Chastain carries the film in a way she’s never been asked to do before. Denied the opportunity to provide psychological and emotional details for Maya, she nonetheless creates a character that proves indelible and deeply felt. The entire cast works in a realistic vein to fine effect.Similarly, all the technical contributions are put at the service of full verisimilitude. Locations in Jordan and India fill in beautifully for Afghanistan, Pakistan and elsewhere.
TIME’s Richard Corliss:
First and last, Zero Dark Thirty is a movie, and a damned fine one. Like Argo — which, with all due respect to director Ben Affleck and the film’s many admirers, ZDT blows out of the water — it dramatizes a true-life international adventure with CIA agents as the heroes. (And it takes fewer fictional liberties with the source material than Affleck did.) In the tradition of Truman Capote’s In Cold Blood and Tom Wolfe’s The Right Stuff, Boal tracked down the particulars of a sensational exploit and, skipping the “non-fiction novel” stage, created an original screenplay that provides a streamlined timeline of the hunt for bin Laden. The word “docudrama” doesn’t hint at Boal’s achievement. This is movie journalism that snaps and stings, that purifies a decade’s clamor and clutter into narrative clarity, with a salutary kick.

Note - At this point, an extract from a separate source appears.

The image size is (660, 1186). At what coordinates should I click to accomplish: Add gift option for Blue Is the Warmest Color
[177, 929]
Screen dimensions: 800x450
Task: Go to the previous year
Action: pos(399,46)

For a throbbing 2hr.40min., ZDT moves through enemy territory with the speed, weight, brains and grace of an all-star NFL linebacker; it’s the Lawrence Taylor of war-ops movies.
For a decade, an elite team of intelligence and military operatives, working in secret across the globe, devoted themselves to a single goal: to find and eliminate Osama bin Laden. Zero Dark Thirty reunites the Oscar(R) winning team of director-producer Kathryn Bigelow and writer-producer Mark Boal (The Hurt Locker) for the story of history’s greatest manhunt for the world’s most dangerous man.